Nevertheless, one of the fundamental steps that needs to be taken when data is stored in a database system is to define its proper data type and length. By specifying the proper data type for each column when a table is created, the DBMS automatically ensures that only the correct type of data is stored in that column. Processes that attempt to insert or update the data to a non-conforming value will be rejected. Furthermore, a maximum length is assigned to the column (for some data types) to prohibit larger values from being stored in the table.
It is usually the DBA that must choose the data type and length of each column, unless a data architect has provided a data model for the DBA. And even then, there may be changes needed when translating the logical model to a physical implementation. The general rule of thumb should be to always choose the data type that most closely matches the domain of correct values for the column. In general, adhere to the following rules:
- If the data is numeric, favor SMALLINT, INTEGER, or DECIMAL data types. FLOAT is also an option for very large numbers.
- If the data is character, use CHAR or VARCHAR data types.
- If the data is date and time, use DATE, TIME, or TIMESTAMP data types.
- If the data is multimedia, use GRAPHIC, VARGRAPHIC, BLOB, CLOB, or DBCLOB data types.
The actual name of the data types may vary from DBMS to DBMS, but the general rules above should apply. Unfortunately, these rules are not always adhered to. I do not know why using improper data types is such a widespread practice, but I can guarantee you that it is.
One of the most common data type problems is storing dates in character columns. This causes all sorts of issues. Yes, every DBMS product supports date/time data a little bit differently, but they all provide the following benefits that you don’t get storing your dates in character columns:
- Assuring only date and time data can be stored in the column. The DBMS will not permit a non-date value in a column defined with a date data type.
- Date/time columns can participate in date and time arithmetic. Adding one date to another or subtracting a duration from a date is difficult to program if the data is not stored as a date.
- Every DBMS provides a vast array of built-in functions that operate on and transform date and time values.
- Date/time columns can be formatted in multiple ways by the DBMS using built-in commands or functions.
So, the next time you see a character date column containing '02302022' or something even more nonsensical, blame the database schema—or the DBA who created that schema.
Another common mistake is to define numeric data as character. For example, consider the following scenario. A four-byte code is required to identify an entity; all of the codes are numeric and will stay that way. But, for reporting purposes, users wish the codes print out with leading zeroes. Should the column be defined as CHAR(4) or SMALLINT?
Without proper edit checks, inserts and updates could place invalid alphabetic characters into the product code. This is a valid concern if ad hoc data modifications are permitted. Although this may be rare in your production databases, data integrity issues can still arise if proper edit checks are not coded into every program that can modify the data. But just specifying a numeric data type puts the onus on the DBMS, where it should be, to assure that the data is numeric only.

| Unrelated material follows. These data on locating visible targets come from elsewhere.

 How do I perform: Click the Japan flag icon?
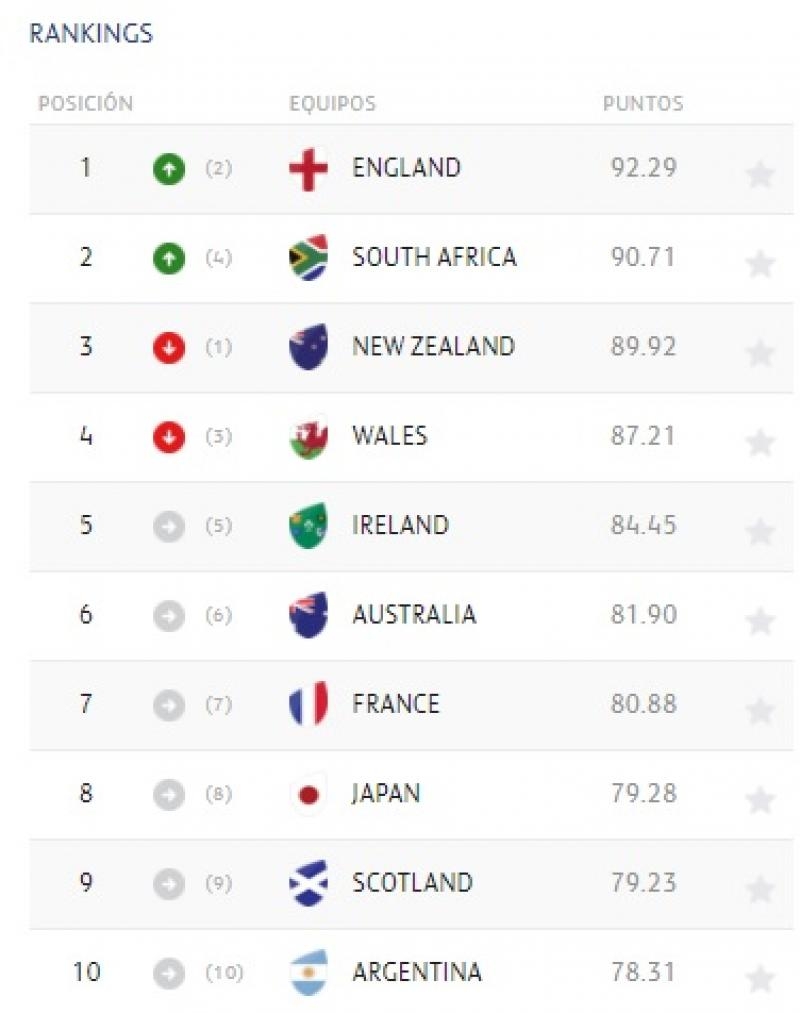point(308,794)
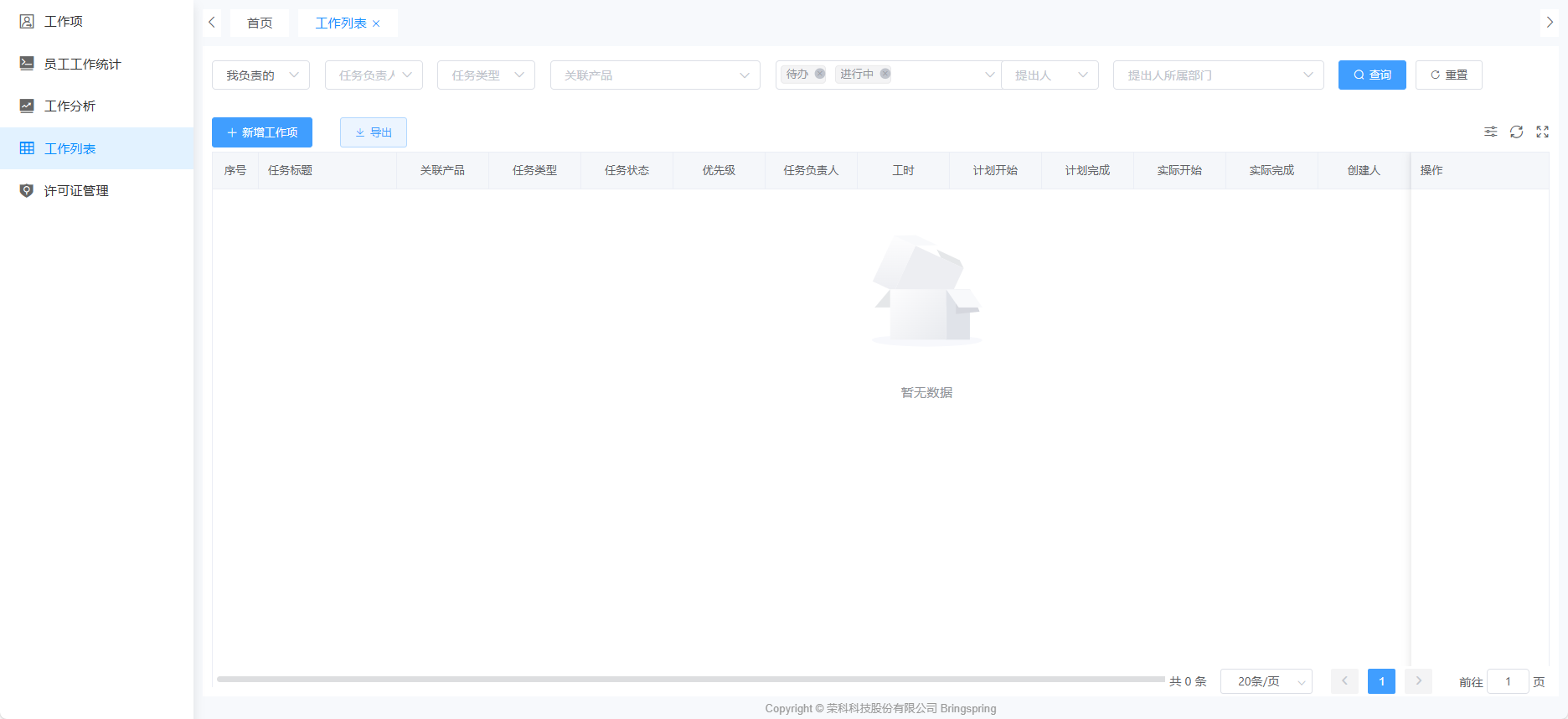
Task: Go to 工作分析 in sidebar
Action: tap(70, 106)
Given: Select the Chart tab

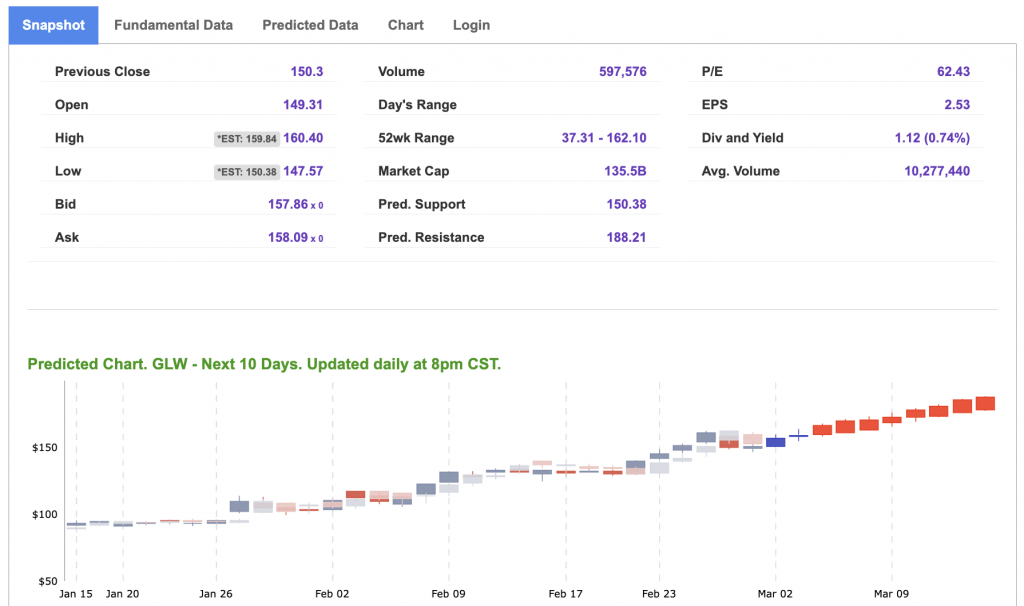Looking at the screenshot, I should (x=405, y=25).
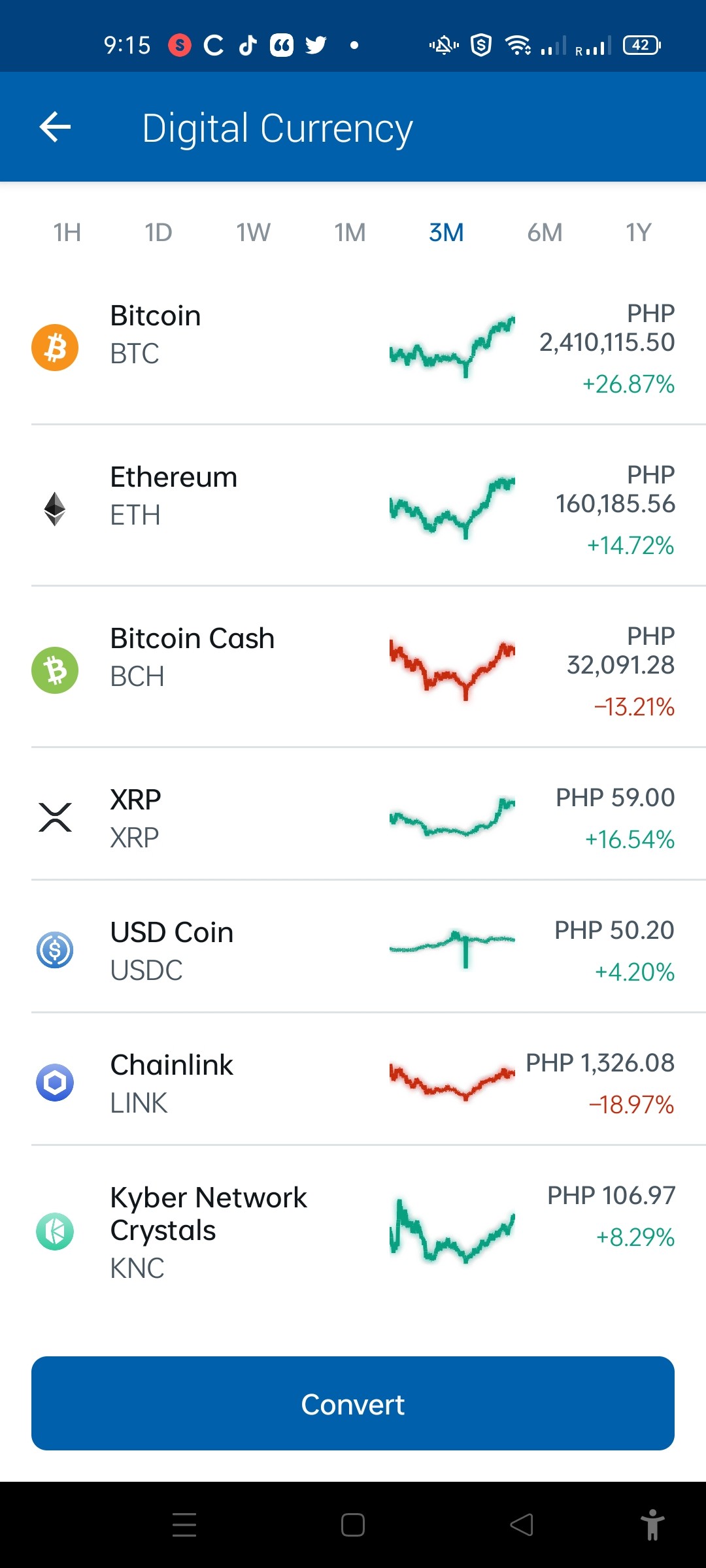Switch to the 1D timeframe

pos(158,233)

Choosing the wrong data type can impact performance, too. Relational optimizers can do a better job of calculating filter factors and building proper access paths when columns are defined according to their domains. Consider our example again. There are many more possible values for a CHAR(4) column than a SMALLINT column. Even if programmatic edit checks are coded for each, most optimizers are not aware of them and will assume that all combinations of characters are permitted.

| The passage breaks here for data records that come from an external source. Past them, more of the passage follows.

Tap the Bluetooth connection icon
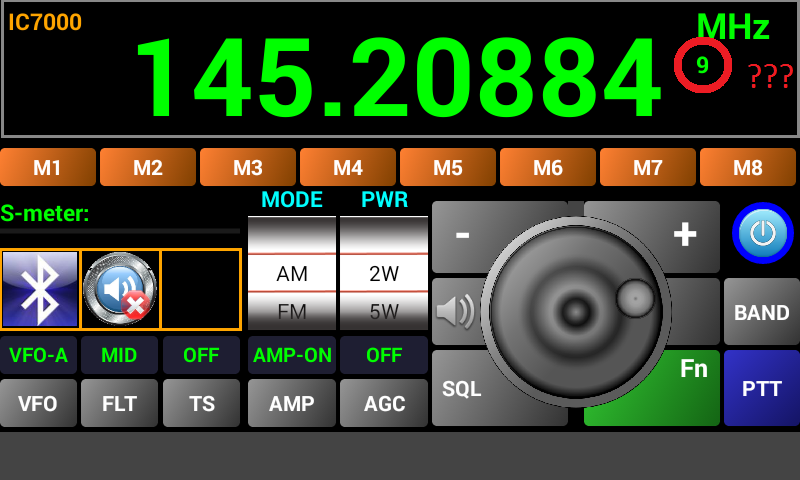Viewport: 800px width, 480px height. (x=40, y=289)
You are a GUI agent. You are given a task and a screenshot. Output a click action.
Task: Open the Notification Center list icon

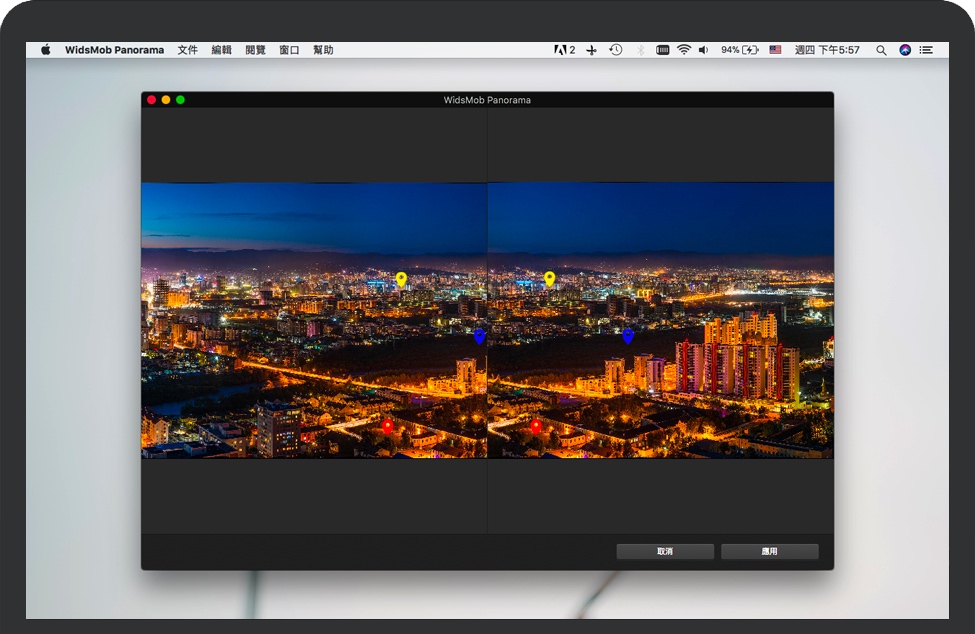pyautogui.click(x=927, y=50)
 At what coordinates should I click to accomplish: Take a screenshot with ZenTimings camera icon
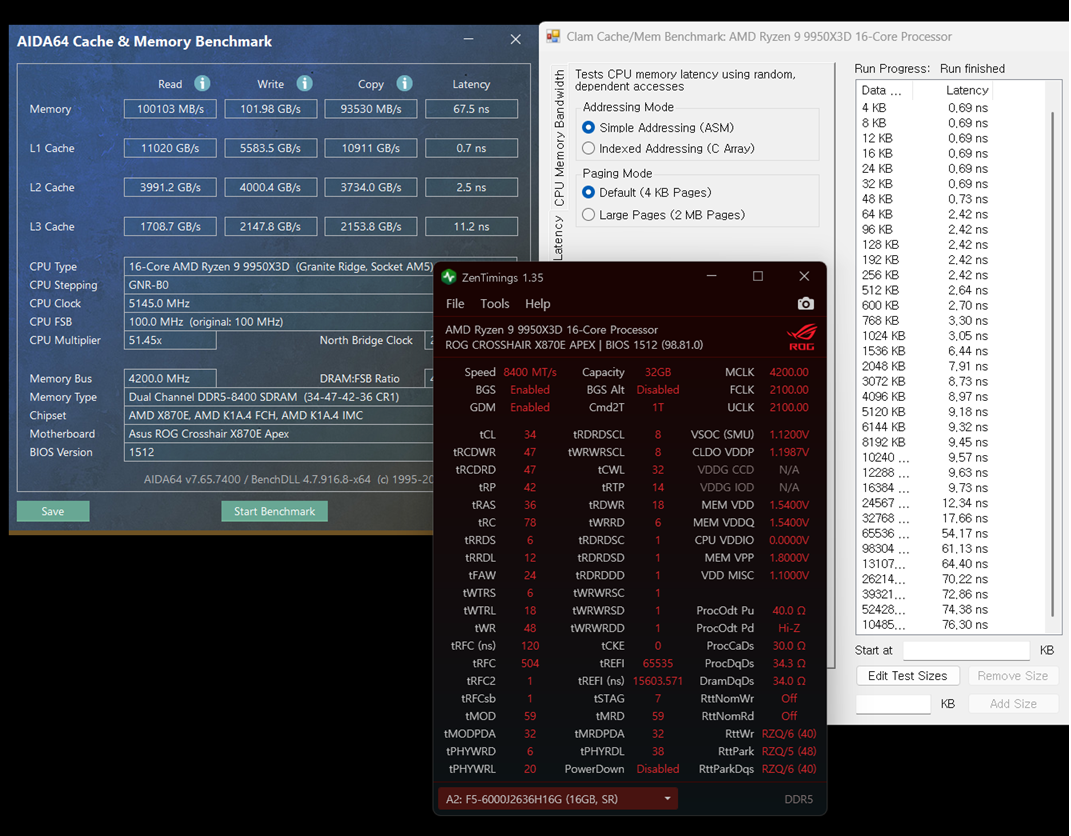806,304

But what about those leading zeroes? If the data is stored in a CHAR(4) column we can just input the data with leading zeroes and then they will always be there. Well, this “problem” can be solved using other methods. Better to transform the data when it is accessed than trying to store it that way in the first place. After all, most reporting and query tools have features that will automatically insert those leading zeroes. And if you are accessing the data using a program, it is easy to insert leading zeroes when you need them, right?
We have only discussed a couple of the potential problems caused by bad data types. In general, it is best to assign your columns the data type (and length) that best matches the values in its domain. Choosing proper data types will improve data quality and the decisions made using that data.